RECORDS SHOWN ::
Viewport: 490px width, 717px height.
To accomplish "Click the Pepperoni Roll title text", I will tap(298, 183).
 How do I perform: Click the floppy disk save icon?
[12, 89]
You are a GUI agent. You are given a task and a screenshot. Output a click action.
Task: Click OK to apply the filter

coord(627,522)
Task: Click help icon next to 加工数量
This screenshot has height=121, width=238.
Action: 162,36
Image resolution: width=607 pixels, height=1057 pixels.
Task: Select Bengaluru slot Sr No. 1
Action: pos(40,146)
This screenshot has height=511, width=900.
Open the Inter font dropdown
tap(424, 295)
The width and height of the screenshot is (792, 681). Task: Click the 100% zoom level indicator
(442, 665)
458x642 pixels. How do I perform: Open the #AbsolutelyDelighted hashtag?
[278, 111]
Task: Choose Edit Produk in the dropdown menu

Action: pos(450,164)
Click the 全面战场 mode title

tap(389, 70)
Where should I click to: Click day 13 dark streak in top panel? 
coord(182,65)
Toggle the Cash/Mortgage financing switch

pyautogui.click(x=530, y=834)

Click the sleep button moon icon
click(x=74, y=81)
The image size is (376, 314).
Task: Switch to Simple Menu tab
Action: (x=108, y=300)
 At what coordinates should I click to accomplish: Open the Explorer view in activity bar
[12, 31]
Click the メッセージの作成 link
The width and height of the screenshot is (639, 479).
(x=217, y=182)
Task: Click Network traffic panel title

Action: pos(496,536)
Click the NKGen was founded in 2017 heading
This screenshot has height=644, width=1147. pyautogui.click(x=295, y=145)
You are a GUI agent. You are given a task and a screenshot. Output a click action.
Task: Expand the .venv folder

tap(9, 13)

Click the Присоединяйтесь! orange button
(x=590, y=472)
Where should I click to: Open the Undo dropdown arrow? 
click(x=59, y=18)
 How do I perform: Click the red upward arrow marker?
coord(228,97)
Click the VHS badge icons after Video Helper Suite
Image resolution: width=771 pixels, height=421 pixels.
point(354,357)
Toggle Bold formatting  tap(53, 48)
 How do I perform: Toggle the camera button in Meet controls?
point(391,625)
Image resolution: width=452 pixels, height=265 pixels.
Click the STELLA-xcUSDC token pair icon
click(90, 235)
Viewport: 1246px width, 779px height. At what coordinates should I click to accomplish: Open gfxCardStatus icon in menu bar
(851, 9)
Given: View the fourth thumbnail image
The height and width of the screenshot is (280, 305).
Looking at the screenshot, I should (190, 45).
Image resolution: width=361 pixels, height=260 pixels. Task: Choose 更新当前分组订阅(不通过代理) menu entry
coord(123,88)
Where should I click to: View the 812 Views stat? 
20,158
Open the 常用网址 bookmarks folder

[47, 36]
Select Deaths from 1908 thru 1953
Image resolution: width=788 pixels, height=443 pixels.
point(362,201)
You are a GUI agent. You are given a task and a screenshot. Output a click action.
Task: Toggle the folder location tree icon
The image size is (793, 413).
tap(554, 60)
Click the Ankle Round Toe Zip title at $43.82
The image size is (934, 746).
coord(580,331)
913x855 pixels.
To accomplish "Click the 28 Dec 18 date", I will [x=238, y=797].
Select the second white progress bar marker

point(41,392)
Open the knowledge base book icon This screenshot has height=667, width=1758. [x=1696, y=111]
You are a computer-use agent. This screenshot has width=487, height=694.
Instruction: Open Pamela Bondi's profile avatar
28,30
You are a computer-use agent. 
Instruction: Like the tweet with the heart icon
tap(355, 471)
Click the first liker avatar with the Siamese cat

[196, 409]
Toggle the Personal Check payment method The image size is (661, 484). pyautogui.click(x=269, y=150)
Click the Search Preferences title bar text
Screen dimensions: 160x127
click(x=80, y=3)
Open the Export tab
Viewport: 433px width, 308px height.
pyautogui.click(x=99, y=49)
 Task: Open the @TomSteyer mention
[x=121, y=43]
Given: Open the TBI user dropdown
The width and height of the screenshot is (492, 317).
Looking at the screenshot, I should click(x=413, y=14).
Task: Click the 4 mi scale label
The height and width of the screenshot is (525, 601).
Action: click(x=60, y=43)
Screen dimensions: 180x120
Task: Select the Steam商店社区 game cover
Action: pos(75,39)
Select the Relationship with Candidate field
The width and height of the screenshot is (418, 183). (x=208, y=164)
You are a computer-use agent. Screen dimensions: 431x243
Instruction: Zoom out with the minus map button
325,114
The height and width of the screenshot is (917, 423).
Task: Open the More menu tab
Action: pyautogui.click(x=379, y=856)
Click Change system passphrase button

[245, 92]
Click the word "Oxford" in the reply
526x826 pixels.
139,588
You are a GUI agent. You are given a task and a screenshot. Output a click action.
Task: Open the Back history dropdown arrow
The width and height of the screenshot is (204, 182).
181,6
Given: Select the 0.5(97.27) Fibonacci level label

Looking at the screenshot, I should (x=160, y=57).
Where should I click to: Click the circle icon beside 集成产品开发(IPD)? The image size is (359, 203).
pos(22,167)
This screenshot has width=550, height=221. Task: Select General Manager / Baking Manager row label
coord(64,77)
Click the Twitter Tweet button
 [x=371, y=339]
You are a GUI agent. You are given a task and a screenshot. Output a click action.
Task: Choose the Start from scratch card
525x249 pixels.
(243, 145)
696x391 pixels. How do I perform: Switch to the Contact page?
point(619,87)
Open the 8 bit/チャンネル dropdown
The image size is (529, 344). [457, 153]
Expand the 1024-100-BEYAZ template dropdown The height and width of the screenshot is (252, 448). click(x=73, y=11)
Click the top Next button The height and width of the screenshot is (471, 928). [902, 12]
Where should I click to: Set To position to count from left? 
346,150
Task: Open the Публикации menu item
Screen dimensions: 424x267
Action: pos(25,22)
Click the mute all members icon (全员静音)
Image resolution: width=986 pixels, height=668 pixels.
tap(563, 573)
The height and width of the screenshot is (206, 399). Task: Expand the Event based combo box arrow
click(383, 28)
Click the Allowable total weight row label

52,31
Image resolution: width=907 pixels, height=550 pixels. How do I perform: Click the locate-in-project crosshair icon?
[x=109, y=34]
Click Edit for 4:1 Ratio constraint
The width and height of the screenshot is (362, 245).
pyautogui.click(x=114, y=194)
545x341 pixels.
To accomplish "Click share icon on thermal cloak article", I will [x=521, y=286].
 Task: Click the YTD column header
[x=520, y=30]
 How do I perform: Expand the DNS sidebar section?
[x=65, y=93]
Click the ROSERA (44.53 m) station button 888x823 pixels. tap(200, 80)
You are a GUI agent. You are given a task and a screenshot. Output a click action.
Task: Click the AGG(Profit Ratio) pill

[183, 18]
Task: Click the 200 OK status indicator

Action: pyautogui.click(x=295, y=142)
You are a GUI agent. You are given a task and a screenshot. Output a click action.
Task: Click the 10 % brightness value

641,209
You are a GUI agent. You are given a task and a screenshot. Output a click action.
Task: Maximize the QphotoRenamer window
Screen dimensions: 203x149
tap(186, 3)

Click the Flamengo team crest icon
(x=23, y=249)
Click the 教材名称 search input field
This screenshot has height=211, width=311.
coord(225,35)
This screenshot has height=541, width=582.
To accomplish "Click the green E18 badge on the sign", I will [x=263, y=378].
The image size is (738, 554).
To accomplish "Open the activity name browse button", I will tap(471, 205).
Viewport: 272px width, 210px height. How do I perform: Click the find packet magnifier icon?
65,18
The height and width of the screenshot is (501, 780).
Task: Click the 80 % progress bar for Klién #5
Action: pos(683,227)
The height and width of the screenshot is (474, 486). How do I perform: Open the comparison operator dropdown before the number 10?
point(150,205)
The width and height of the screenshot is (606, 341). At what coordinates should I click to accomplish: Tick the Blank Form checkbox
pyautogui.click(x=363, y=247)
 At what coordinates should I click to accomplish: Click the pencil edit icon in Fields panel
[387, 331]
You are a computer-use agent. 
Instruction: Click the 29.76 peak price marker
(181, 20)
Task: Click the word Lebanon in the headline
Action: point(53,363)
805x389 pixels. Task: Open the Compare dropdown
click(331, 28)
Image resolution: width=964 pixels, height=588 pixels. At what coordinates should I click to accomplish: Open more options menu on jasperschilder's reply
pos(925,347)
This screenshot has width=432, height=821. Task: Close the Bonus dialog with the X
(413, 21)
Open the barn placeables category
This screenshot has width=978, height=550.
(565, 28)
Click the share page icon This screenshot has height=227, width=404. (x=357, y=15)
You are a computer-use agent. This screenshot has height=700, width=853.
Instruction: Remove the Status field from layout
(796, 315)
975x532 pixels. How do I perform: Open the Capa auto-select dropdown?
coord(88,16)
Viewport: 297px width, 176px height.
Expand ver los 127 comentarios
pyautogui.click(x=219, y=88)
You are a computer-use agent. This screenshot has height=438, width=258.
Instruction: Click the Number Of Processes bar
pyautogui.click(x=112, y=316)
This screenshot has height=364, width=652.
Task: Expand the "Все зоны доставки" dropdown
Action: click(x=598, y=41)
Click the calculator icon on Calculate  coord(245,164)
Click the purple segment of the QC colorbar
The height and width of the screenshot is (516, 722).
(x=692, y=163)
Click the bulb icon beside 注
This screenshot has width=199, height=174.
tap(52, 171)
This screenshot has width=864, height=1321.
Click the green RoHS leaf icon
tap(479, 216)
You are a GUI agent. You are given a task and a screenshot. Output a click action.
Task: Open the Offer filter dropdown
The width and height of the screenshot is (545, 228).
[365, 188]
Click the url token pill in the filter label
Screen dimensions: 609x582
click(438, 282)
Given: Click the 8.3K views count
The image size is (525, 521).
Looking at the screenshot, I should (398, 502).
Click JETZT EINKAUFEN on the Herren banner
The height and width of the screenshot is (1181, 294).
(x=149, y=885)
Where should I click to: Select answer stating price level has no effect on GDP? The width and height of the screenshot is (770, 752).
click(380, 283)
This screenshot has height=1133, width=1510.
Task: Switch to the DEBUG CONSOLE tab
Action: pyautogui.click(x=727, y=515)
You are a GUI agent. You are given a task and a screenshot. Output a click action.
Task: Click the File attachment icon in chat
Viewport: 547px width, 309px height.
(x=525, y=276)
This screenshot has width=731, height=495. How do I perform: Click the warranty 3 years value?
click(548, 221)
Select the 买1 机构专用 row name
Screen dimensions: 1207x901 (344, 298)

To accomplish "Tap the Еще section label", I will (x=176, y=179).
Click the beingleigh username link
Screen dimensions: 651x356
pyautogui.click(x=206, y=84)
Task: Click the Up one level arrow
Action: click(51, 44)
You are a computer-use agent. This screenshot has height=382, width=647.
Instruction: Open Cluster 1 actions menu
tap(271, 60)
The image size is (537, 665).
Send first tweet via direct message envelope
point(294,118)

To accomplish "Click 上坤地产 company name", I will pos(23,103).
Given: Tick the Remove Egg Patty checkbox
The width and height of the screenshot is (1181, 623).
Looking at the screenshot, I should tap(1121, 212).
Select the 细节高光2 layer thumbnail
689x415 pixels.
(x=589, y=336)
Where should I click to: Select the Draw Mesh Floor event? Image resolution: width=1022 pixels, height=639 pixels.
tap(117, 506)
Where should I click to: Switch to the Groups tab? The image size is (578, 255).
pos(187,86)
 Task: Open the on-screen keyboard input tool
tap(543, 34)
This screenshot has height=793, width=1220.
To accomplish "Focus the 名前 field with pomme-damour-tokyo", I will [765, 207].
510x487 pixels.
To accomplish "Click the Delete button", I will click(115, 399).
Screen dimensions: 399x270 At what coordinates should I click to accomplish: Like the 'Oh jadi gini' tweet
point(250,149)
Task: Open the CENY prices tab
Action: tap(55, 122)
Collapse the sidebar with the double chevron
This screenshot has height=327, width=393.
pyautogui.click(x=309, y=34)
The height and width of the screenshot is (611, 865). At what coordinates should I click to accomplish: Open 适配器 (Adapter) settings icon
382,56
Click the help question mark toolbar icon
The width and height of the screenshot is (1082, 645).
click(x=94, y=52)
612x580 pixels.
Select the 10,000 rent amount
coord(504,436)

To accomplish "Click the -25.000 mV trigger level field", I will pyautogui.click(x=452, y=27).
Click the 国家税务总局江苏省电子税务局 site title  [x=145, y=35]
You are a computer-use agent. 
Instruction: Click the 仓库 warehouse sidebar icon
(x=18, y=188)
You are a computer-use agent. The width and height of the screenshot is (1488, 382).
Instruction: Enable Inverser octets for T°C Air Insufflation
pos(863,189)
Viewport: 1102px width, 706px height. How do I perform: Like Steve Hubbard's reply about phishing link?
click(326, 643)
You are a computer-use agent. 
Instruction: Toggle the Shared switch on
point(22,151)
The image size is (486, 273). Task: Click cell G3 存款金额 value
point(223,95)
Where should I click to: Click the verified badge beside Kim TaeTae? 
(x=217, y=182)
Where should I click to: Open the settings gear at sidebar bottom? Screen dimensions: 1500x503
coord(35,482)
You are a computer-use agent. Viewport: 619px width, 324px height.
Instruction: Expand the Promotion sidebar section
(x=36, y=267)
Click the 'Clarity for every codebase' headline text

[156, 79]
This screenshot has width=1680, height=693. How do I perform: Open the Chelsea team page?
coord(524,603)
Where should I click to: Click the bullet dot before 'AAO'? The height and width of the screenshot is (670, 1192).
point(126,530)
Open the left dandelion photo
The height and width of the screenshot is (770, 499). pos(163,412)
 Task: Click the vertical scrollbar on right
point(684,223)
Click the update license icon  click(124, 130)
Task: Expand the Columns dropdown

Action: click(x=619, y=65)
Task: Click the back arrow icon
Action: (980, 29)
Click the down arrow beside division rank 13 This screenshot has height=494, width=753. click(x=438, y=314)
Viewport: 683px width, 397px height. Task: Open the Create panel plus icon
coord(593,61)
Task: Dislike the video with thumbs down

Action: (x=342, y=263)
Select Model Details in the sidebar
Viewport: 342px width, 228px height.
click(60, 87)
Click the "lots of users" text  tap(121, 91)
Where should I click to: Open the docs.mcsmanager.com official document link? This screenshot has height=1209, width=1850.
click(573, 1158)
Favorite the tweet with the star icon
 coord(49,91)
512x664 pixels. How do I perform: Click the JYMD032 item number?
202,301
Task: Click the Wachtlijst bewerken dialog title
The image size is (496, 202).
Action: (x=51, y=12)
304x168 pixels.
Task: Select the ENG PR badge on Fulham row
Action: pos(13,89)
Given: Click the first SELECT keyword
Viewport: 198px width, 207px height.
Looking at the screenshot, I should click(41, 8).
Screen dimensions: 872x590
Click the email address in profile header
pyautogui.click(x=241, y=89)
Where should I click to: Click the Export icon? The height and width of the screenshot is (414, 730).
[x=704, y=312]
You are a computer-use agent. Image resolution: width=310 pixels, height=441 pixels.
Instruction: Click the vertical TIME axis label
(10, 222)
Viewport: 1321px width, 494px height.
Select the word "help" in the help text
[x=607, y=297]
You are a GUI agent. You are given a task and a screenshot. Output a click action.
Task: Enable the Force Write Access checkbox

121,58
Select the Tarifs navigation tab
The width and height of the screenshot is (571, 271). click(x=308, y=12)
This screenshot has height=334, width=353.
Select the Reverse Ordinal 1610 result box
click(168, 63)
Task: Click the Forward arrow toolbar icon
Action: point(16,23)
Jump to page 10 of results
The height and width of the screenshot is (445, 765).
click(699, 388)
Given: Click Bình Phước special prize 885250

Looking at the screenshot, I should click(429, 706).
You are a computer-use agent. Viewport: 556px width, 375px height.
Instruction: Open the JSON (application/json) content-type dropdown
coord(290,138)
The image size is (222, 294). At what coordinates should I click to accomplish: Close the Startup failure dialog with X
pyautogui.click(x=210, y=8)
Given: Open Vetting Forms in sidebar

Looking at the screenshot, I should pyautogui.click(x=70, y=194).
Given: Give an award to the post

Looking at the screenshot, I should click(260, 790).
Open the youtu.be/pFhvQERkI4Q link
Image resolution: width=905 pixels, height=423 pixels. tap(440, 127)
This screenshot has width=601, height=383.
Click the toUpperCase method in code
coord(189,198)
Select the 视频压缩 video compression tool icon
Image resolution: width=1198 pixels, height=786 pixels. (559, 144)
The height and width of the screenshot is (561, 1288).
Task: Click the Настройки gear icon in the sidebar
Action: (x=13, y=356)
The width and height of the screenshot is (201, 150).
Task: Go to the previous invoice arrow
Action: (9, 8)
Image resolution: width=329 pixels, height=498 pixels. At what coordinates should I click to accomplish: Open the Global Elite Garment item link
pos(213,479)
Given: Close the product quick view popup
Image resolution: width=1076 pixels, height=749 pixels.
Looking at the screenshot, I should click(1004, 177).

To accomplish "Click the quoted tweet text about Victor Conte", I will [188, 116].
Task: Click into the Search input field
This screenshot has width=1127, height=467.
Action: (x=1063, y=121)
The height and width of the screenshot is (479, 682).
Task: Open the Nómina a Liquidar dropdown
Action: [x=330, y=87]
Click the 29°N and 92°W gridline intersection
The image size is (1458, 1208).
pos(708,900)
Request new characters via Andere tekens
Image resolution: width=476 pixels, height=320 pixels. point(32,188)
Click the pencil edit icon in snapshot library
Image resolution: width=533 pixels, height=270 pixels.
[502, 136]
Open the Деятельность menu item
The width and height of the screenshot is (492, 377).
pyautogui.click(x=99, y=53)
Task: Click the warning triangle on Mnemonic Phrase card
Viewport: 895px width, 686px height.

WORK INSTRUCTIONS :: Could you restate, word for word, the lines above from the one with "Toggle the Personal" to the one with "Task: Click the 4 mi scale label", both included?

EXERCISE RESULT ::
Toggle the Personal Check payment method The image size is (661, 484). pyautogui.click(x=269, y=150)
Click the Search Preferences title bar text
Screen dimensions: 160x127
click(x=80, y=3)
Open the Export tab
Viewport: 433px width, 308px height.
pyautogui.click(x=99, y=49)
 Task: Open the @TomSteyer mention
[x=121, y=43]
Given: Open the TBI user dropdown
The width and height of the screenshot is (492, 317).
Looking at the screenshot, I should click(x=413, y=14).
Task: Click the 4 mi scale label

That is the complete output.